> _TASK ITEM_
Please return, with no alterations, the lines below from the very first through the one that contains "امریکا کا بڑی".

[Records from a collection]

──────────

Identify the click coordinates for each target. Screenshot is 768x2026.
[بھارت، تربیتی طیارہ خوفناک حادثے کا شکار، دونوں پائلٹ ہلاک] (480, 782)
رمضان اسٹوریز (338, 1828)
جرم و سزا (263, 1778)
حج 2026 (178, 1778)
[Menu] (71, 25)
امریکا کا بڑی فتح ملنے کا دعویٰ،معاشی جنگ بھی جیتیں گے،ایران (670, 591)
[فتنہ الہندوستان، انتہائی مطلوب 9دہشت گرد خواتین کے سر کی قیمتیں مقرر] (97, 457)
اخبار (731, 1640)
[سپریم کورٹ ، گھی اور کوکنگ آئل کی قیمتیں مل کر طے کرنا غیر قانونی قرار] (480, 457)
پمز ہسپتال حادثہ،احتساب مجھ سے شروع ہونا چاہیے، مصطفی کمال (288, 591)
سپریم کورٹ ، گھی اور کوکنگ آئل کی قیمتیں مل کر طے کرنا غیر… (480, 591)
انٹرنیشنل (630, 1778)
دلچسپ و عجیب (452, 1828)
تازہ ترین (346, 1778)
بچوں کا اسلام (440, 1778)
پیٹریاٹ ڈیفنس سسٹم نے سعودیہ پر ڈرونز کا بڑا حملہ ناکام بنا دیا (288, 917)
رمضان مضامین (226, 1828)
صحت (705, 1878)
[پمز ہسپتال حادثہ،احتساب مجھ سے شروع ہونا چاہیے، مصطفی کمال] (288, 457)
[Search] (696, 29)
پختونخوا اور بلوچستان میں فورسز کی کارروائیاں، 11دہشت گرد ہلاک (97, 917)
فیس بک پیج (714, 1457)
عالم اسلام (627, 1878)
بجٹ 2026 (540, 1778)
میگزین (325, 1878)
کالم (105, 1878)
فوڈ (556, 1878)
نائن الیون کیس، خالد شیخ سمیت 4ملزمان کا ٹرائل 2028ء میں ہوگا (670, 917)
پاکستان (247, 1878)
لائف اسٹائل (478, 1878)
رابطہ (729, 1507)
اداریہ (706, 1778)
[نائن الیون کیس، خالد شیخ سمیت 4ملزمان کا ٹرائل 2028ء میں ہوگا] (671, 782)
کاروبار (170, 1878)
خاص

──────────

> _EXERCISE OUTPUT_
Identify the click coordinates for each target. Screenshot is 768x2026.
[بھارت، تربیتی طیارہ خوفناک حادثے کا شکار، دونوں پائلٹ ہلاک] (480, 782)
رمضان اسٹوریز (338, 1828)
جرم و سزا (263, 1778)
حج 2026 (178, 1778)
[Menu] (71, 25)
امریکا کا بڑی فتح ملنے کا دعویٰ،معاشی جنگ بھی جیتیں گے،ایران (670, 591)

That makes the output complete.